The third indicator that helps us forecast the contours of the foreign policy of the next German government are the views of Annalena Baerbock, Germany’s next foreign minister.

40-year-old Baerbock has been a member of Bundestag since 2013 and a co-leader of the party since 2018 (together with Robert Habeck, who will become minister for economics and climate). She has a master’s degree in Public International Law from the London School of Economics and experience in Brussels working for a German Member of the European Parliament, and, as a teenager, spent a year in Florida in an exchange program. 

During the election campaign—in which she was running as the Green candidate for the chancellery—Baerbock highlighted the challenge of “liberal democracies” by “authoritarian powers.” A “key question” for Germany’s next government would be how it deals “with authoritarian regimes,” not only for “our values,” but also for “our security.” Like the Greens in general, Baerbock is looking for a new, more critical balance in relations with Russia and China, as the old approach has clearly failed. (Watch GMF’s former President Karen Donfried discuss foreign policy with Annalena Baebock here, at an event hosted in DC in September 2018.)

In the emerging “systemic competition,” Baerbock emphasizes strong transatlantic relations, with regard to a renewal of democracy, the pushback against autocracy, and the fight against climate change, which the Greens see as a comprehensive project requiring a major transformation of the economy and infrastructure.

With these three indicators, we can make six initial predictions about the foreign policy of Germany’s next government.

  1. Continuity rules: The traffic light coalition is positioning itself in the mainstream of German foreign policy making; there is no sign of a major break with Merkel's approach. Change may come, but not a radical change.
  2. The coalition is using the term “strategic autonomy” to describe its ambition for the EU, but the emphasis is quite different from the one in Paris. The goal is not to rebuild the EU as a more autonomous power (“Europe puissance”), but to make it more robust and crisis-proof in its traditional form, as a joint socioeconomic space with common rules and institutions.
  3. On everything related to military security, the transatlantic alliance remains central for the traffic light coalition, which promises to be a good and reliable NATO partner.
  4. There is plenty of interest in working more with the US on a whole range of issues. Scholz considers Biden a like-minded leader; both he and Baerbock have talked about the need for democracies to team up and push back against autocracy.
  5. Baerbock, Germany’s next foreign minister, has often emphasized the need to work more with Central and Eastern Europe; we may see some new initiatives in that direction. 
  6. The Indo-Pacific is getting more attention in Berlin—at least, this is the ambition in the coalition treaty, and with the promise of regular government-to-government consultations with Japan, it is at least one concrete step in that direction.

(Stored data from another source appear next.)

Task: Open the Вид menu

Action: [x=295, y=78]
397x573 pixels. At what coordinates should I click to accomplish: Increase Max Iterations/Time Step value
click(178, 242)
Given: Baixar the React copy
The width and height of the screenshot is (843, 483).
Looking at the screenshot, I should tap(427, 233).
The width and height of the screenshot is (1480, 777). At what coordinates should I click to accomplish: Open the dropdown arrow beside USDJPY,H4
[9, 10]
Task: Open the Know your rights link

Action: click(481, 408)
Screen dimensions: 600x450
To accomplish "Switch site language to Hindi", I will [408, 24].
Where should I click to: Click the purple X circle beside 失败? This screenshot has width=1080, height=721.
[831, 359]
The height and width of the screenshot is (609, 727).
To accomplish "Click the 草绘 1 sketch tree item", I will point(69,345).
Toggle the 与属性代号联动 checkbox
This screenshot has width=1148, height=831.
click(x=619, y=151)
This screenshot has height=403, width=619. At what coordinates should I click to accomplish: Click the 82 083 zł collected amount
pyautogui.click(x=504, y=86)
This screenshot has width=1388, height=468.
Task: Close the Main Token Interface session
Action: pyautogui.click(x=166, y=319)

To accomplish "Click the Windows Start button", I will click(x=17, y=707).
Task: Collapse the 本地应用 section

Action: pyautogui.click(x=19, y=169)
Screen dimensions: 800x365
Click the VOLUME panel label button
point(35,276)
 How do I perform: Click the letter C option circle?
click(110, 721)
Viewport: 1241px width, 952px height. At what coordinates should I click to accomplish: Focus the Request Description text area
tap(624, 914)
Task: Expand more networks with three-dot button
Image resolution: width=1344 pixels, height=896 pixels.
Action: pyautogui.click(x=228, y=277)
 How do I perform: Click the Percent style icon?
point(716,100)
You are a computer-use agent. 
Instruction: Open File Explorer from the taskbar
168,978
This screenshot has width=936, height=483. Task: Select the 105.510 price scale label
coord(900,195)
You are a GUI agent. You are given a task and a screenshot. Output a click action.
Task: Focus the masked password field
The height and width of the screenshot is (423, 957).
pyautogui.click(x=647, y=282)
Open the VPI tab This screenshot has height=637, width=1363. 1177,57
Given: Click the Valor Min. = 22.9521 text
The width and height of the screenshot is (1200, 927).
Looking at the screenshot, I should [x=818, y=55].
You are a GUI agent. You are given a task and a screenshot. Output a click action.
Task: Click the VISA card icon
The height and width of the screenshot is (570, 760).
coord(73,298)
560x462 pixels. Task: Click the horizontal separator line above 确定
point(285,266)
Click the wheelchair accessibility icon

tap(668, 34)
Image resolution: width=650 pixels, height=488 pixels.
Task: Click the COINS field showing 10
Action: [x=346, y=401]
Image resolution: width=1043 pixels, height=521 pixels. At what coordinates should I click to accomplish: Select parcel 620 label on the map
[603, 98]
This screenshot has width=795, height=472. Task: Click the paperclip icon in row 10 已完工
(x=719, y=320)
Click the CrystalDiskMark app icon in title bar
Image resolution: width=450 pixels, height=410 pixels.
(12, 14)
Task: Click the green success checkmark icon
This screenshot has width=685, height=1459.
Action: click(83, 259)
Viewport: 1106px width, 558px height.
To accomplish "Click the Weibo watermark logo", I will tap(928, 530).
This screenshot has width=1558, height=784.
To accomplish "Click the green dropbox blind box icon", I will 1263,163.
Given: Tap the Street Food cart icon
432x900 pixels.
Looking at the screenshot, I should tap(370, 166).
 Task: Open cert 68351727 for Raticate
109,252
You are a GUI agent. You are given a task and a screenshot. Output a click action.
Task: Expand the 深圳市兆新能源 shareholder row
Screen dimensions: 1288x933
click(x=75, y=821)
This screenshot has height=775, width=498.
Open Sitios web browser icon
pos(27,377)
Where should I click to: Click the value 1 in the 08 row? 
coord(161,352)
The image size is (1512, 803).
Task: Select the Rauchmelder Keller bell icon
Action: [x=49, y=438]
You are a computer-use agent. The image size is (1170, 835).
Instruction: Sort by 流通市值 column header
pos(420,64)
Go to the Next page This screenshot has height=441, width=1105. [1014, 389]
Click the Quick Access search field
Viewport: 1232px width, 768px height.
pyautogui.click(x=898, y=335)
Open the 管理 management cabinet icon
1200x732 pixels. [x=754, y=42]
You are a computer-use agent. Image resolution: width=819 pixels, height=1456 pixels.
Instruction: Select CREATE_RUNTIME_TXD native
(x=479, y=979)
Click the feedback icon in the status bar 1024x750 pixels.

It remains to be seen whether the traffic light coalition will make good on its promises to get tougher with Russia and China. Scholz seems clear-eyed about the emerging landscape of systemic competition, but whether he is ready to take more risks and to pay an economic price is another question. Scholz also consistently stresses the need to work with autocratic countries on global issues such as climate. Another open question is whether the next chancellor will fully monopolize relations with great powers in the chancellery—or whether there will be space for the foreign minister to introduce some change in relations with Russia and China.